* **Data in this exercise**
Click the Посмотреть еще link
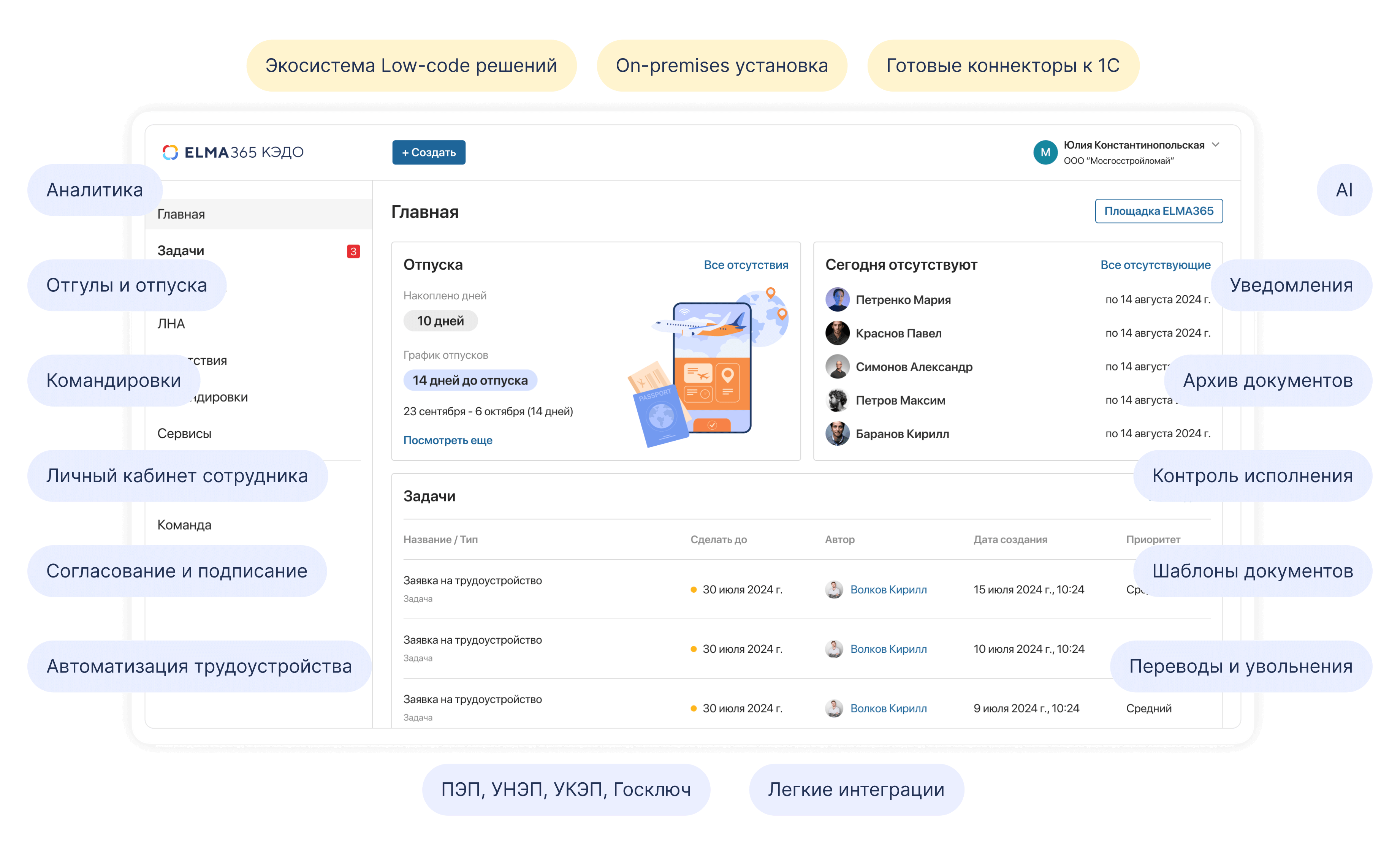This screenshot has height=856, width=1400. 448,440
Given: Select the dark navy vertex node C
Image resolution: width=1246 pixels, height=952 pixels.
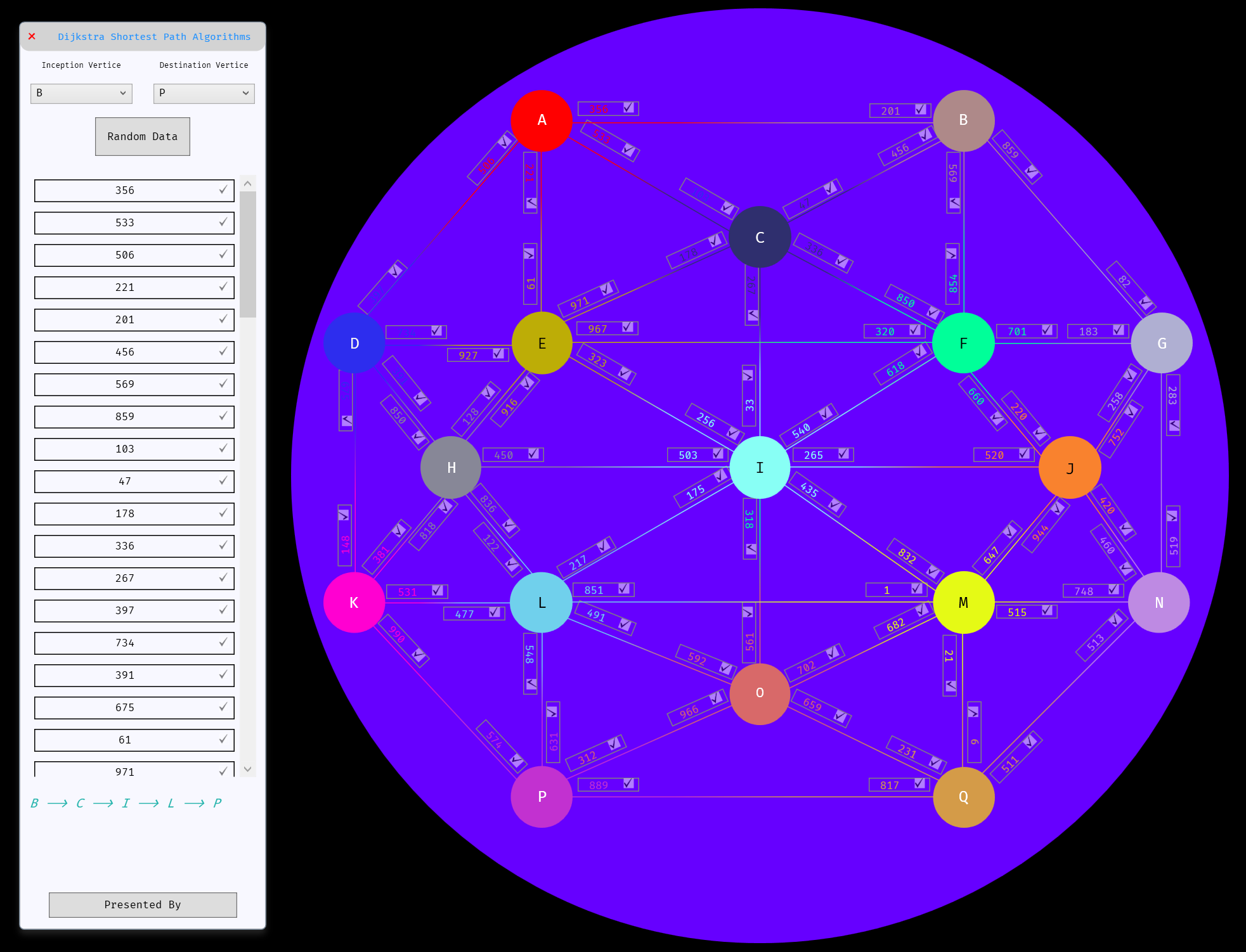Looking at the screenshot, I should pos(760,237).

* **Work instructions**
Copy the entries precisely, images excluded.

* **Response area**
Click the Посмотреть еще link
This screenshot has height=856, width=1400. 448,440
Given: Select the dark navy vertex node C
Image resolution: width=1246 pixels, height=952 pixels.
Looking at the screenshot, I should pos(760,237).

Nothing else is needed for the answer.